Announcing, but not showing...

The last announcement of the night is that Ford is teaming with Microsoft to integrate mobile devices like PDAs, cell phones, and media players directly into vehicle sound systems. Interestingly, Mark Fields of Ford explicitly mentioned the iPod as a supported device. Thankfully, the integration is limited to the stereo, which will also be able to read your mail and IMs using speech synthesis. I can't wait until the first time someone gets an erotic IM while transporting the kids to soccer practice.

Have You Rebooted a Ford... Lately?

Last year, Bill started out his presentation with a "House of the Future" demo, and the glitches he encountered set the theme for the rest of the presentation. This year, the gee-whiz content was moved to the end, when people were already bleary-eyed and less likely to notice problems. When Bill has to actually demo product without a prompter, he gets noticeably less slick. And essentially what he showed this year is what he showed last year, wouldn't it be neat if your digital world followed you around where ever you went? Yes, Bill, it would be very neat. It also seems to require that your entire digital world run Windows...

It's Time For Cooking With Bill: Today, Decimated Apples in Zune Sauce

After the keynote let out, I dragged my weary butt over to a party at a private house hosted by a bunch of social networking companies.
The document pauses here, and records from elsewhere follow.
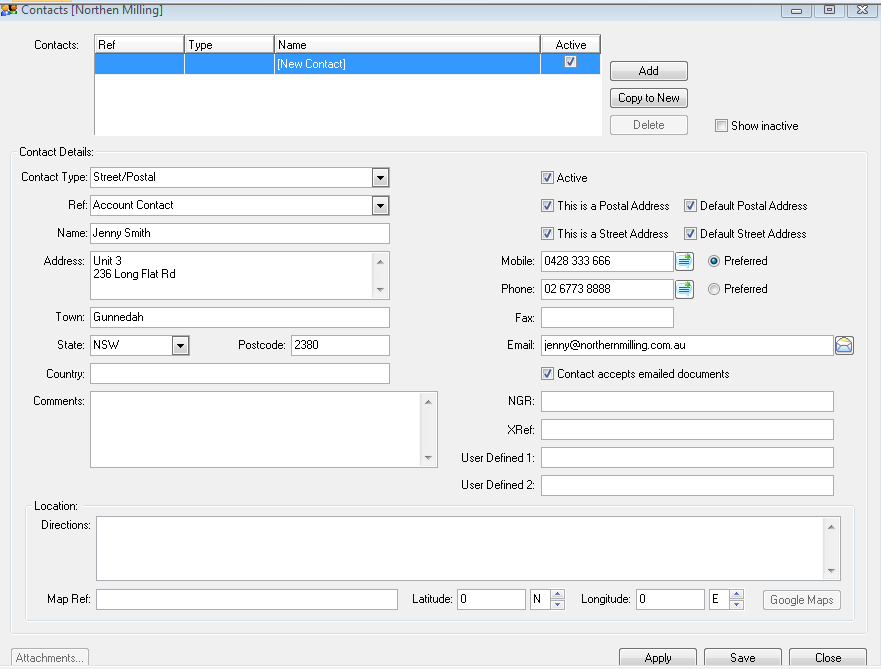881x669 pixels.
Task: Open the State dropdown showing NSW
Action: pos(180,345)
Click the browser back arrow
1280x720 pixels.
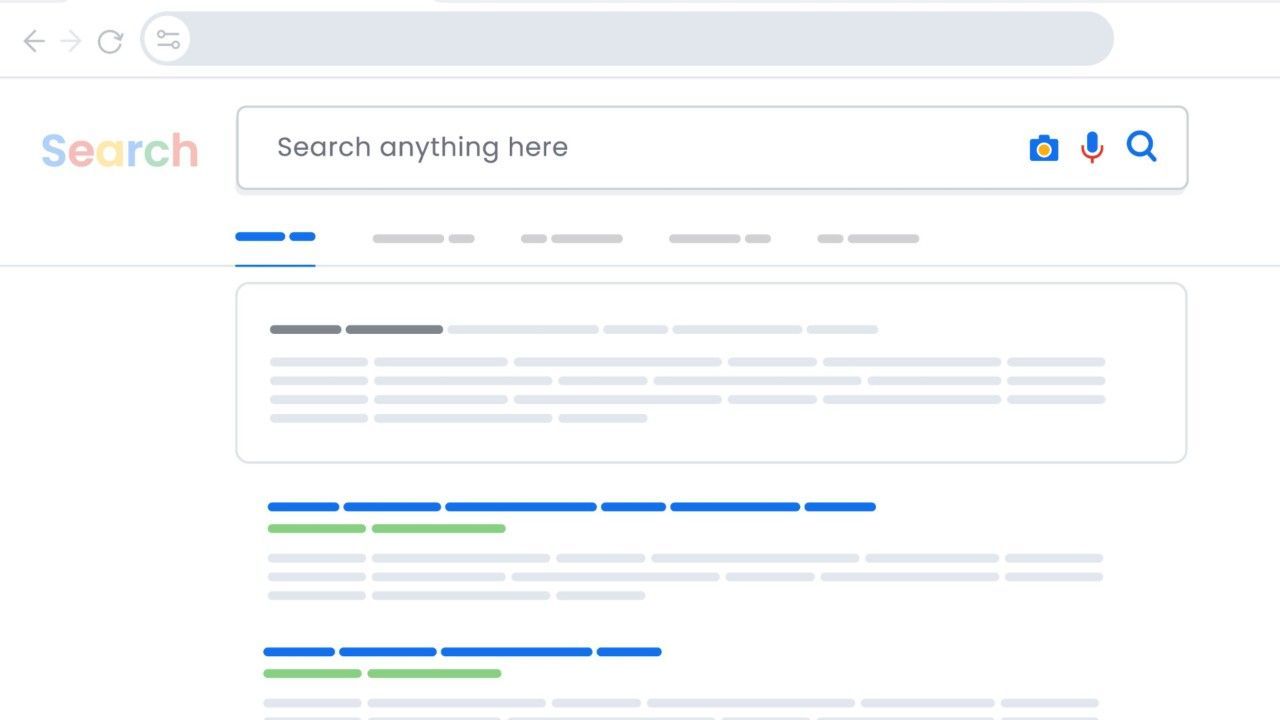click(34, 41)

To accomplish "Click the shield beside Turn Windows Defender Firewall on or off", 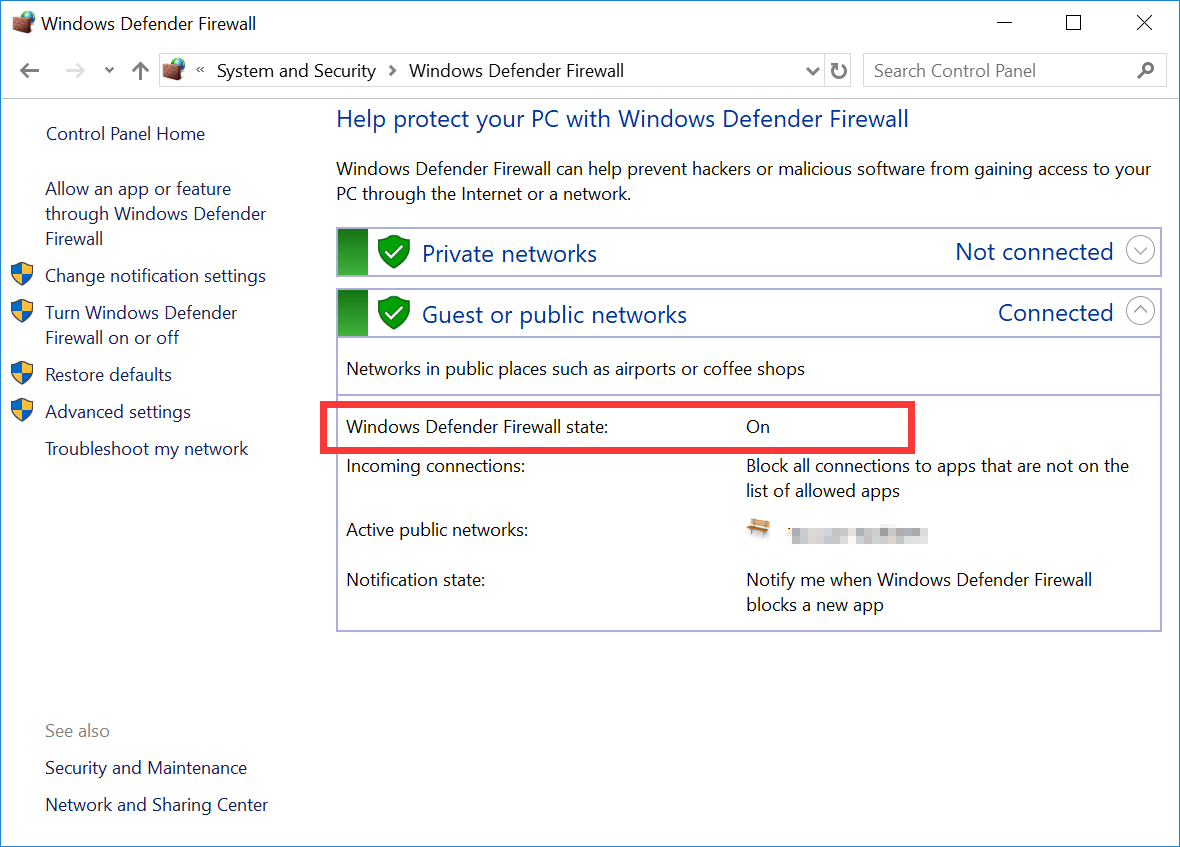I will tap(22, 311).
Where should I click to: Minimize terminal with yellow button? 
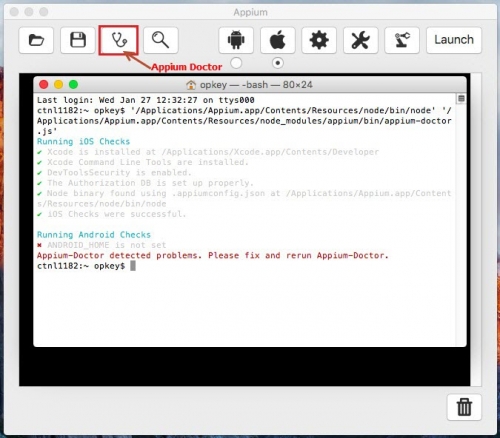coord(59,85)
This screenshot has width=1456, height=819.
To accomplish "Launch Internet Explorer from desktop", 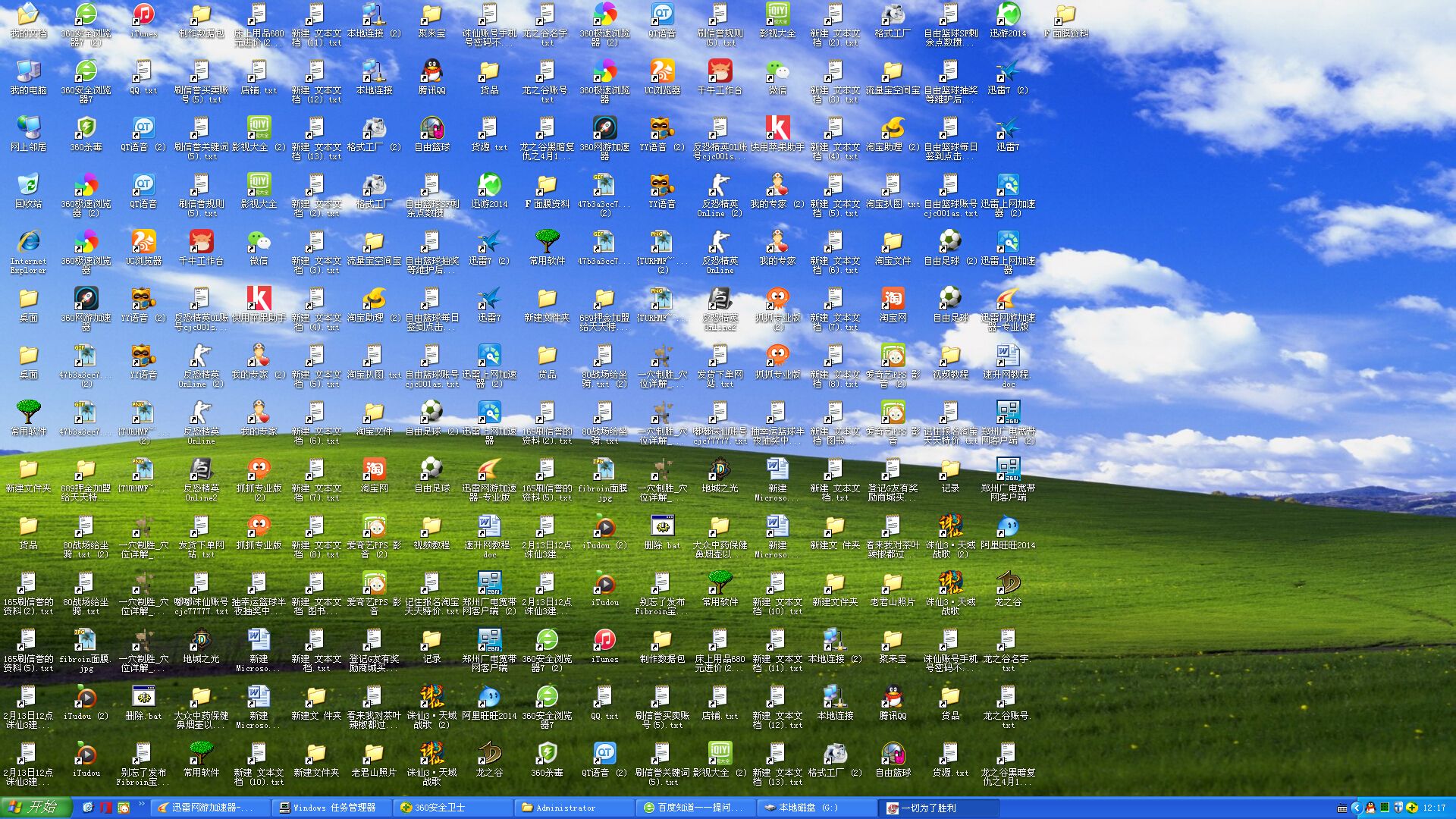I will coord(28,244).
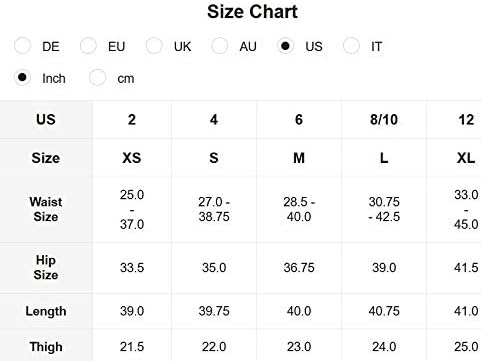The image size is (482, 361).
Task: Click the 40.75 length value
Action: pyautogui.click(x=384, y=311)
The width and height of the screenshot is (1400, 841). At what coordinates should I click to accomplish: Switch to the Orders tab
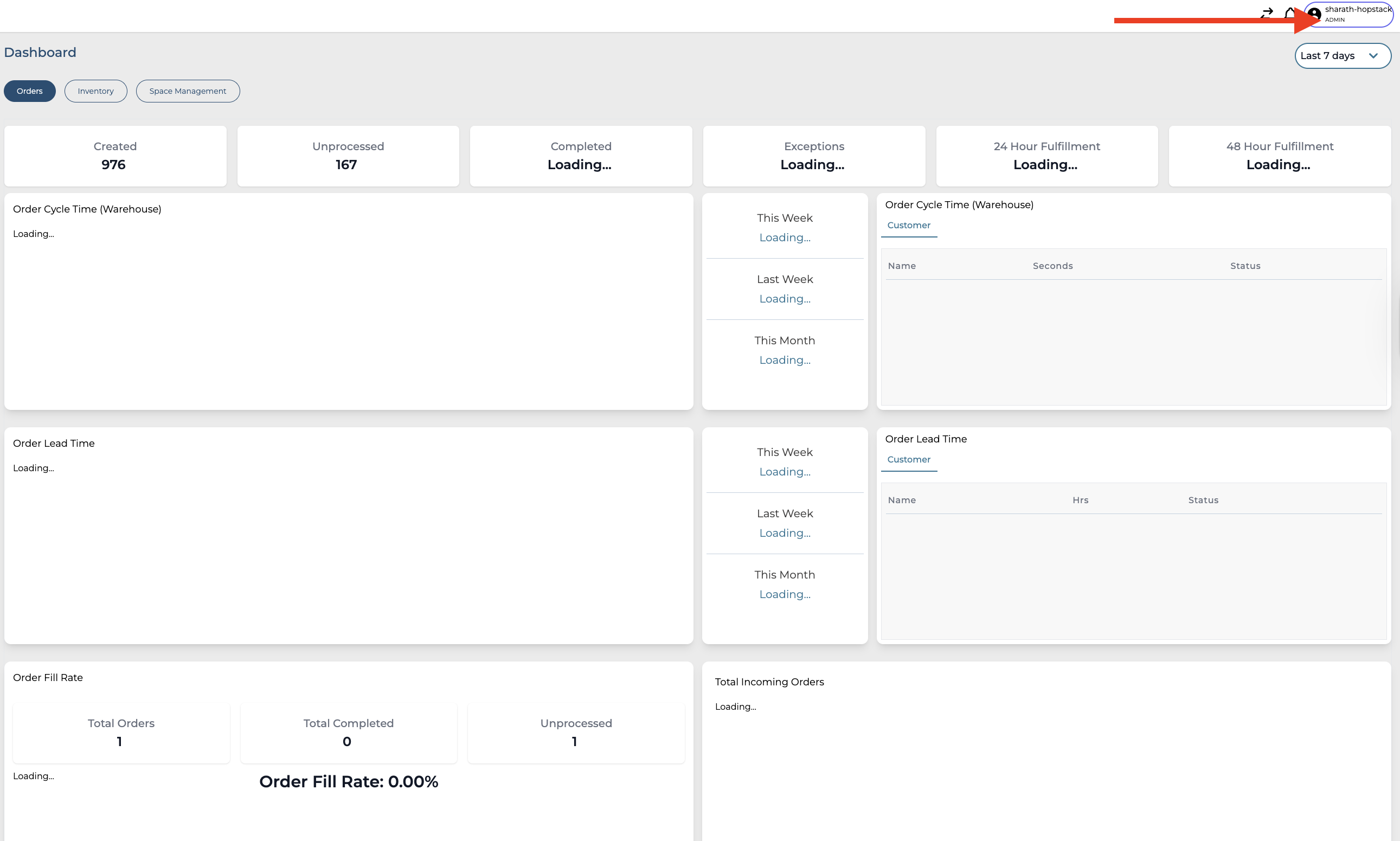click(x=29, y=91)
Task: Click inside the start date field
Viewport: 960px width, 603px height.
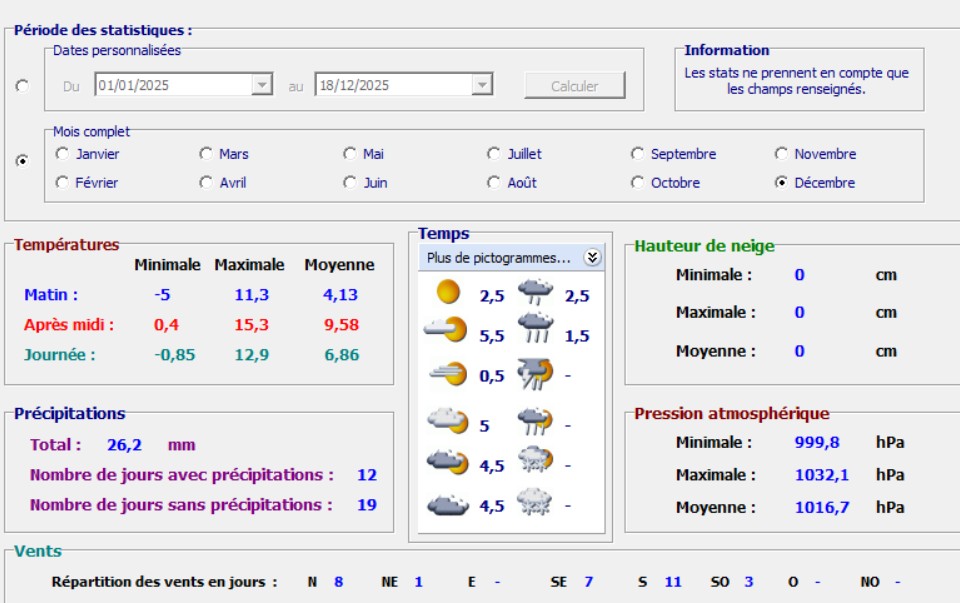Action: [172, 86]
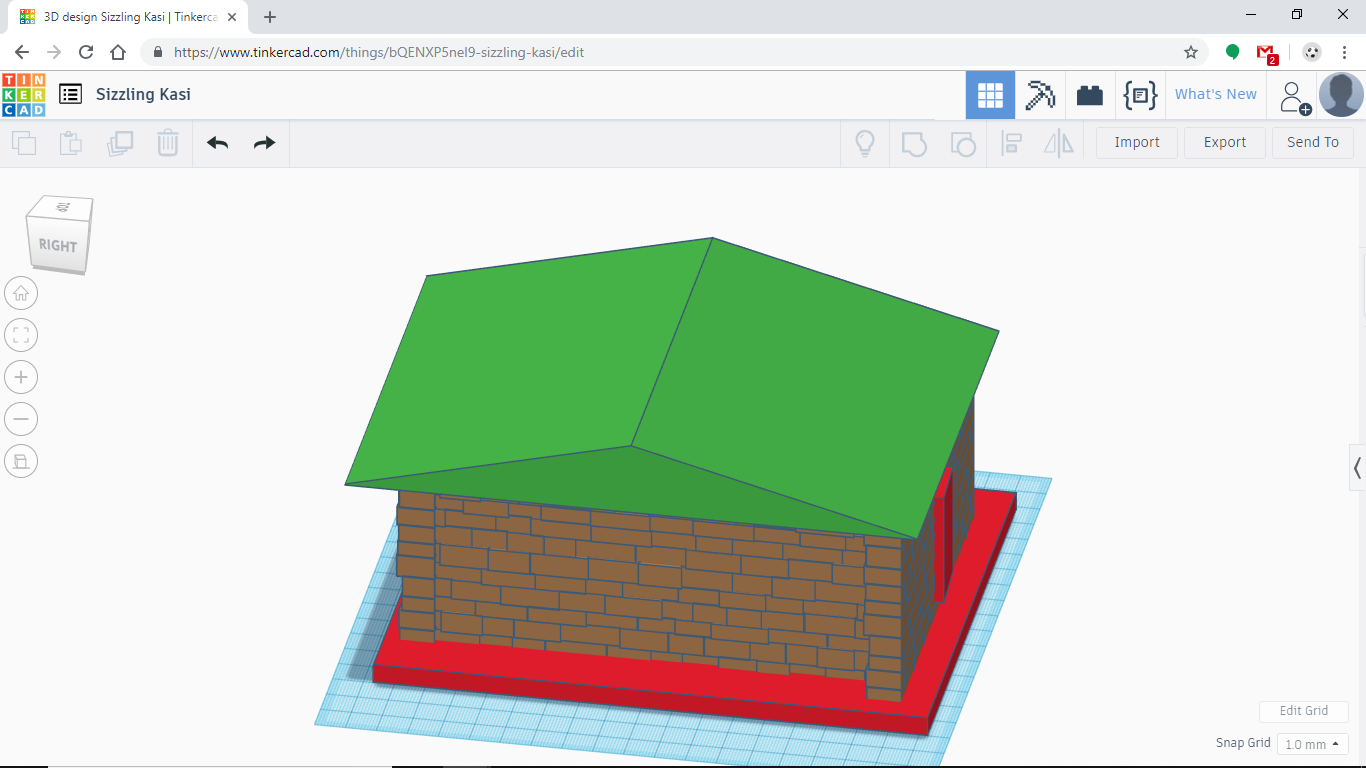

The house itself was not in what I'd call a posh neighborhood, there were several RVs parked out in front of houses and it became pretty clear that the house had been rented sight-unseen. However, they had food, single-malts, and a couple of interesting if not spectacular products to look at.

Everyone Can't Afford the Bellagio, I Guess

Well, I'm already running late for my appointments today. I should have a bunch of real products to show tomorrow, including the OLPC, the South Hall vendors, and the Show Stoppers exhibits.